Kandungan O2 terlarut (DO) relatif besar, karena penetrasi udara terhadap air dan hasil proses fotosintesis memproduksi O2.
e.
Pada umumnya kandungan mikroorganisme patogenik relatif tinggi, baik jenis maupun jumlahnya. Mutu air adalah kondisi kualitas air yang diukur dan atau diuji berdasarkan
parameter-parameter tertentu dan metoda tertentu berdasarkan peraturan
perundang-undangan yang berlaku (PP No. 82 tahun 2001). Menurut PP ini, mutu air dapat diklasifikasikan menjadi empat kelas,yaitu: a.
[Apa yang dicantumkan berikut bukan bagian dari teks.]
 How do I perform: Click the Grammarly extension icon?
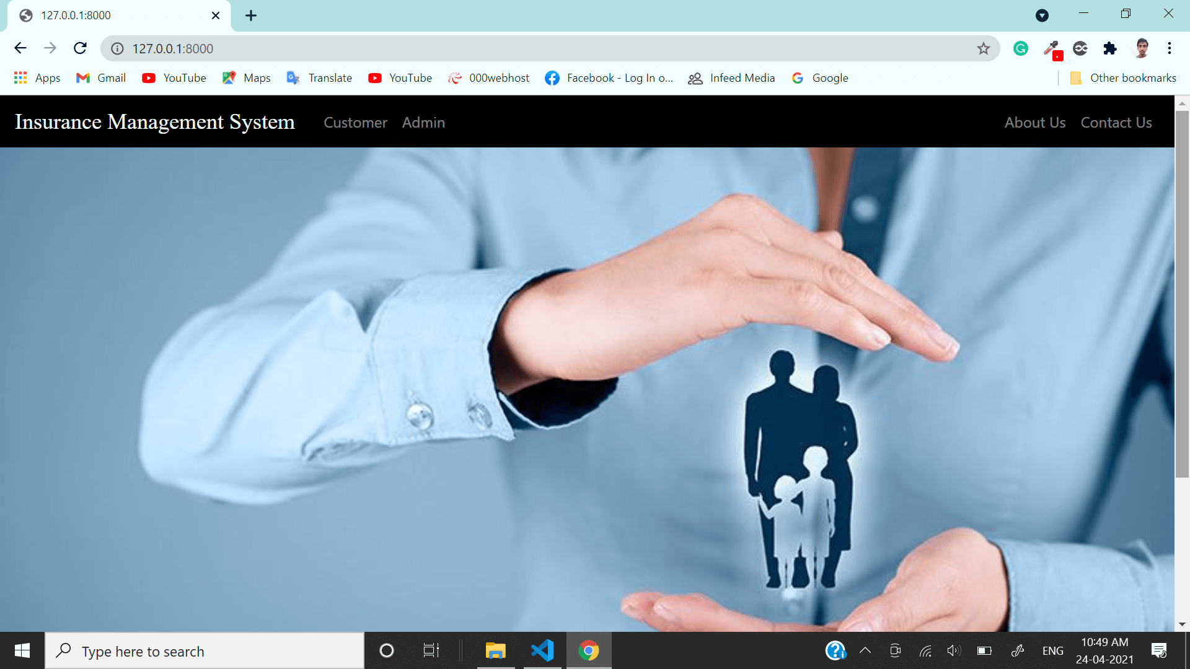pyautogui.click(x=1021, y=48)
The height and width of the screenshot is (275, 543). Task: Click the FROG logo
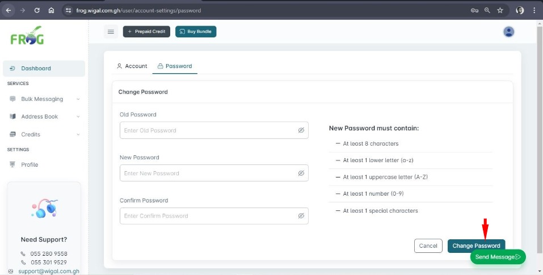[x=27, y=36]
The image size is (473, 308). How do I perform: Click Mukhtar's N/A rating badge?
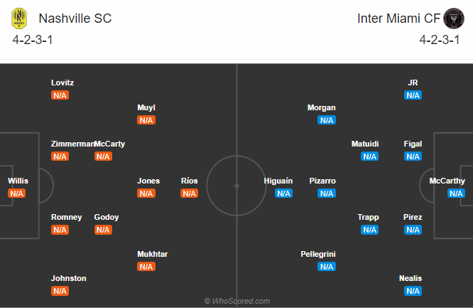[146, 267]
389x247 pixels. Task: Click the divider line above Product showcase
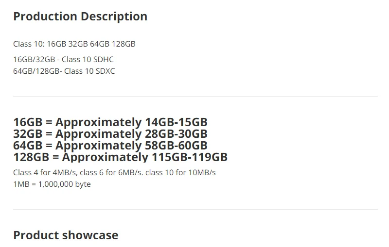pos(195,209)
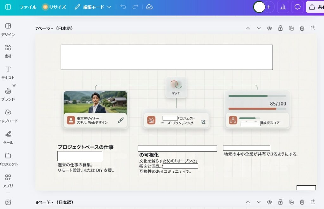Expand the 編集モード dropdown
The width and height of the screenshot is (324, 209).
coord(93,7)
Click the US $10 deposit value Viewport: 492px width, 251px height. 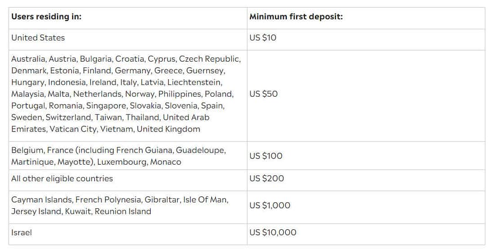(x=263, y=38)
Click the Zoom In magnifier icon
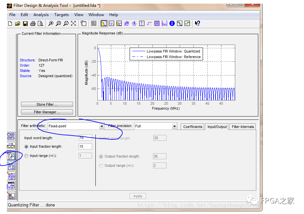Viewport: 304px width, 214px height. coord(51,23)
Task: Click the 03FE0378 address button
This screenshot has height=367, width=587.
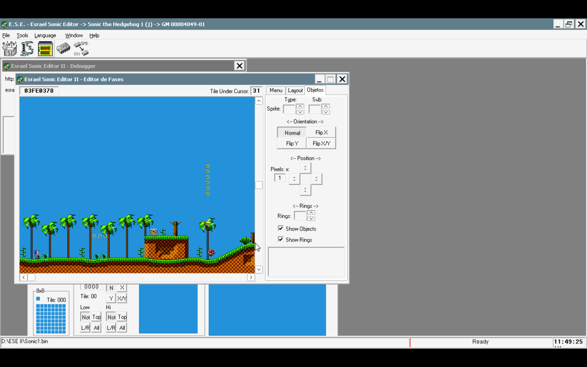Action: tap(39, 90)
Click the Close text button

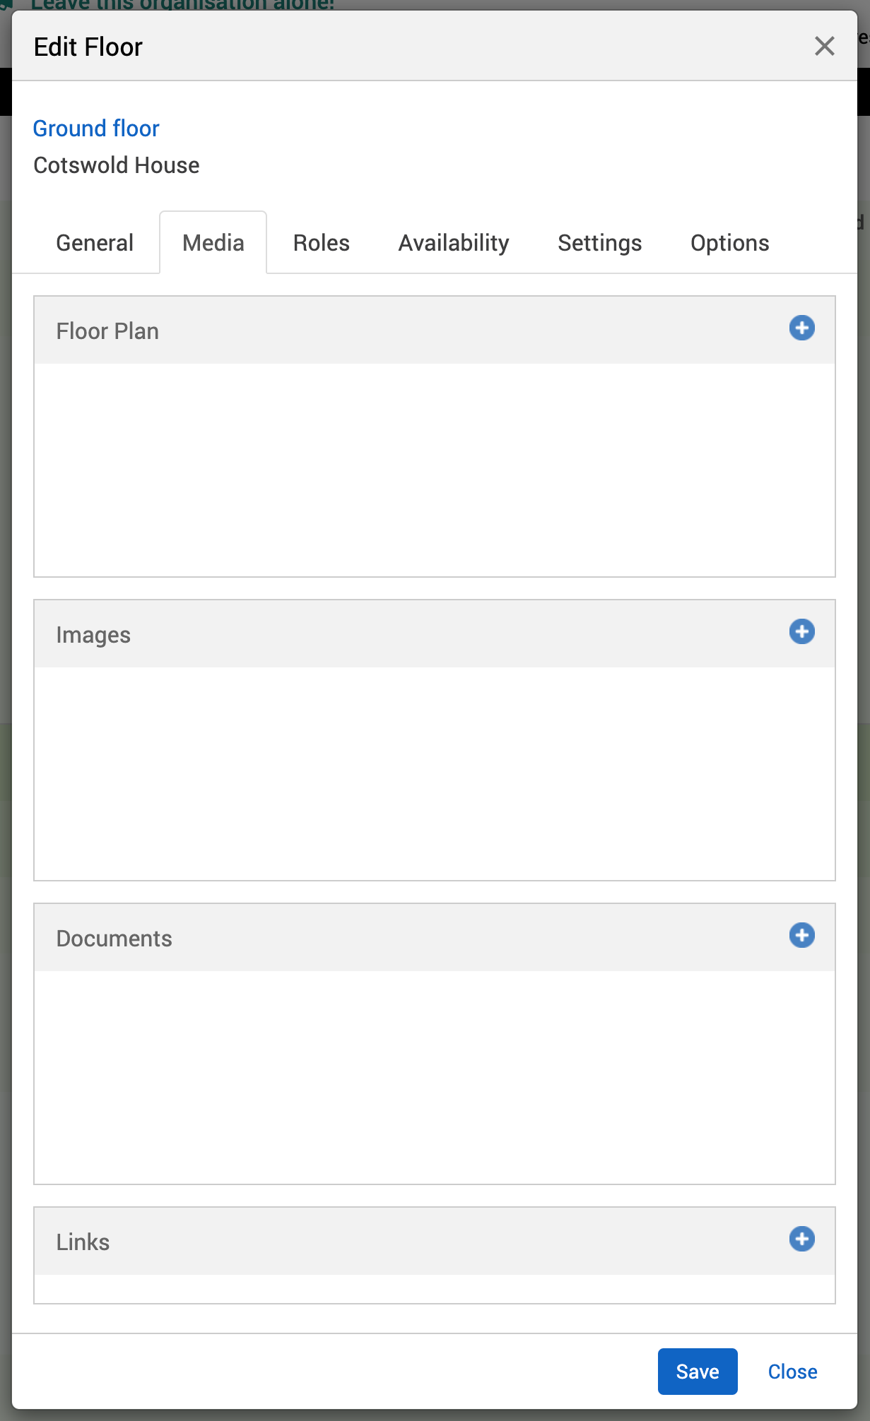792,1372
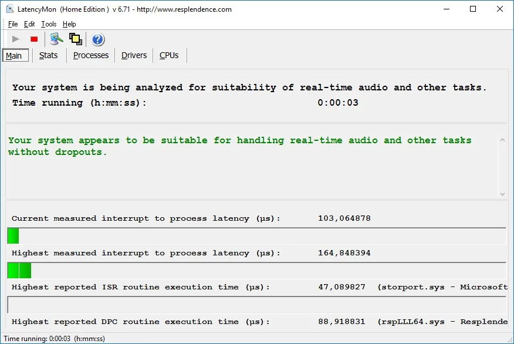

Kelas I, air yang peruntukannya dapat digunakan untuk bahan baku air minum, dan atau peruntukan lain yang mensyaratkan mutu air yang sama dengan kegunaan tersebut;
b.
Kelas II, air yang peruntukannya dapat digunakan untuk prasarana/sarana rekreasi air, pembudidayaan ikan air tawar, peternakan, air untuk mengairi pertamanan, dan atau peruntukan lain yang mensyaratkan mutu air yang sama dengan kegunaan tersebut;
c.
Kelas III, air yang peruntukannya dapat digunakan untuk pembudidayaan ikan air tawar, peternakan, air untuk mengairi pertamanan, dan atau peruntukan lain yang mensyaratkan mutu air yang sama dengan kegunaan tersebut;
d.
Kelas IV, air yang peruntukannya dapat digunakan untuk mengairi pertamanan dan atau peruntukan lain yang mensyaratkan mutu air yang sama dengan kegunaan tersebut. Peruntukan air di atas mempunyai beberapa kesamaan, namun semakin
kecil tingkatan kelas, semakin banyak peruntukan air tersebut. Hal ini dapat dibuktikan pada mutu air kelas IV. Air pada kelas ini hanya memiliki satu peruntukan yaitu untuk mengairi pertamanan saja. Kelas air adalah peringkat kualitas air yang dinilai masih layak untuk dimanfaatkan bagi peruntukan tertentu. Baku mutu air adalah ukuran batas atau kadar makhluk hidup, zat, energi, dan atau komponen yang ada atau harus ada dan atau unsur pencemar yang ditenggang keberadaannya di dalam air.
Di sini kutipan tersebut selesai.